Editor-in-Chief at Cult of Pedagogy
Former middle-school language arts teacher and college-level teacher of teachers. NBCT. Mother of 3. All of these experiences have brought me to where I am now: Devoted full-time to helping teachers do their work better.

Jennifer Gonzalez

Former middle-school language arts teacher and college-level teacher of teachers. NBCT. Mother of 3. All of these experiences have brought me to where I am now: Devoted full-time to helping teachers do their work better.

4 Comments

  1. I can’t figure out why my silence doesn’t work. It catches about half or two-thirds of the kids’ attention, but I have to wait way too long for the other kids to figure it out, and then the conversations fizzle out over the course of a minute or so. It’s becoming a huge waste of time, and other methods aren’t really working.

    I will try distract the distractor, during instruction but what about while I’m giving directions or introducing a topic, something you can’t really expect them to know answers to?

    • Hi! Man, that is so frustrating. I’m not sure if you’ve seen my two posts on using notebooks along with silence to quiet your class — that might be what you’re referring to, or maybe you’ve just tried silence alone and haven’t had a lot of success. If you haven’t added the notebook aspect, see if that works.

      It also helps to add some kind of hand gesture to the wait time, some kind of signal to let them know you need their attention. I found that just holding my hand up (almost like I was stopping traffic) would definitely speed things up. If you are teaching young kids (grades K-3) something like a Whole Brain Teaching’s Class-Yes is ideal (and Whole Brain Teaching is actually great for older kids, too).

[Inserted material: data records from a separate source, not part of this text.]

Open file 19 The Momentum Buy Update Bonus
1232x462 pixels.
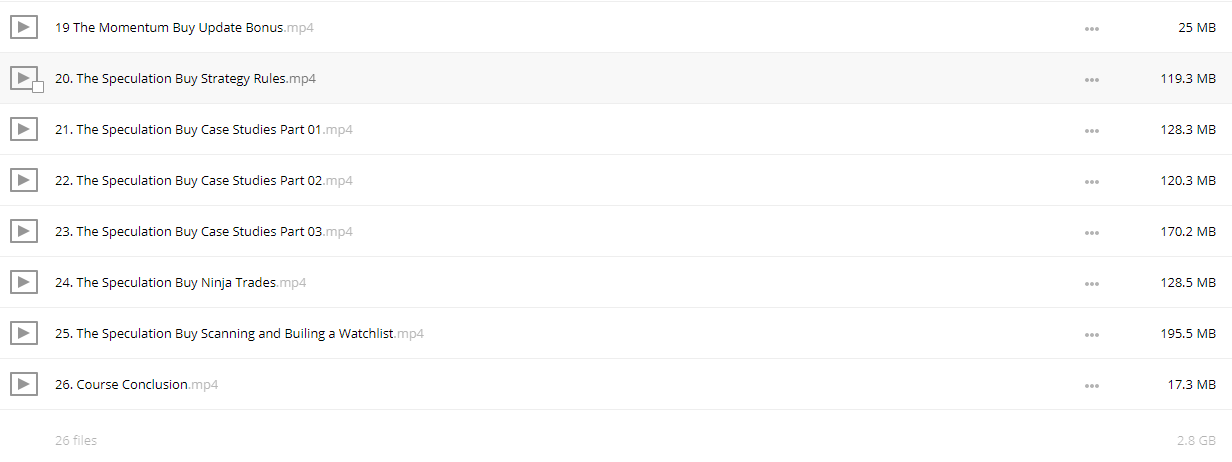pyautogui.click(x=185, y=27)
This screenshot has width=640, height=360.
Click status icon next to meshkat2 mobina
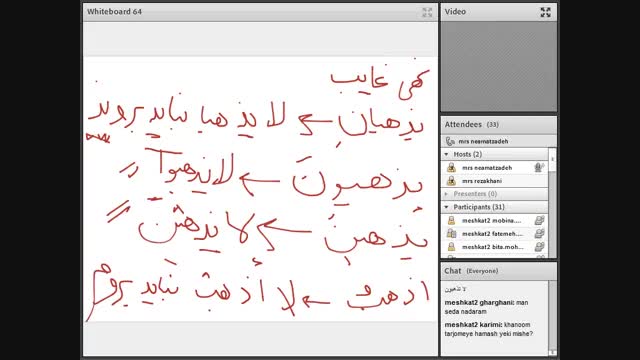539,220
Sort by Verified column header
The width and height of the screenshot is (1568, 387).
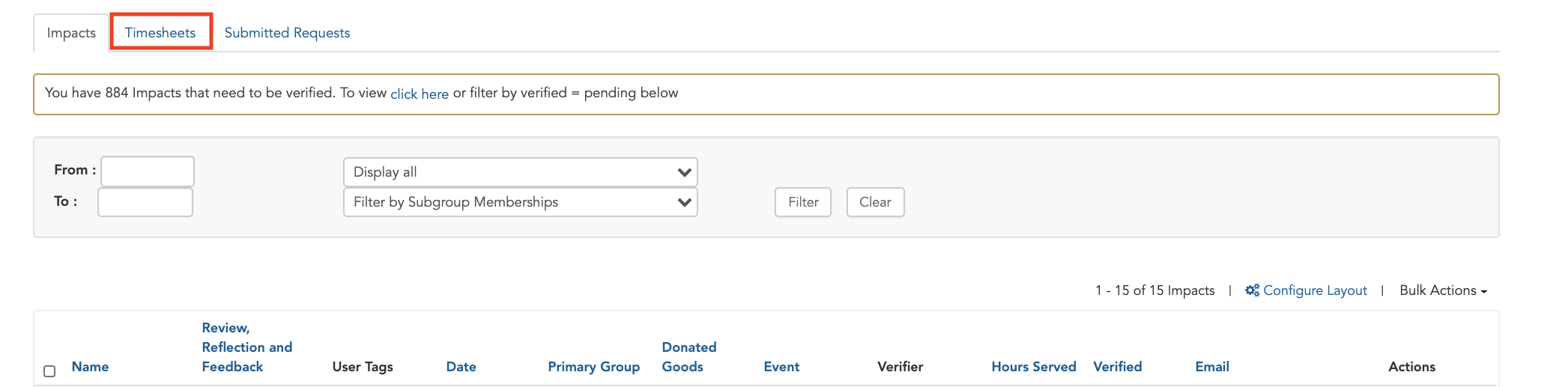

      Finally, it’s important to have consequences. Talk to your class ahead of time and let them know that if you can’t get their attention after a few basic attempts, you’re going to start recording the names of students who take too long to respond. This can be done in a notebook (as I describe in Notebooks for Classroom Management, Part 2) or on the board, if your school allows this. Once a student’s name has been written several times for the same problem, there will be a consequence — this can be something like being last to leave class, having to eat lunch separate from their classmates, or writing sentences — believe it or not, this is what my own students suggested as a consequence for excessive talking! Let me know what you try and how it works, and we’ll work together on this until you get it down pat. Good luck!

  2. Hi! I’m a brand new digital media teacher, and my class involves a lot of individual work time where students are working on their own on projects. The problem is that there’s not a daily lecture or worksheets I could ask content-based questions on. It’s a project based learning school and I’m having trouble figuring out how to incorporate this technique. I am really struggling to corral the behavior of several seniors who are all friends in my class and constantly talk and bring the volume to ridiculous levels. I’ve created a seating chart to separate them but somehow they end up at the same table or talking from across the room. The problem is that the school has me teaching three classes at once; three different sections of my class exist in the same room at the same time; a beginning, intermediate, and advanced. So often times I have to work with one group while leaving the other group relatively unsupervised in my classroom. It’s those times when they get the most rowdy, when I’m not standing directly over them to supervise. Is it just unreasonable to think I could maintain control of over 30 students in separate sections, or is there some strategy I could use?

  3. This is such great advice. I’ve been struggling with distractors and I plan to implement your method this week!! Thanks very much!!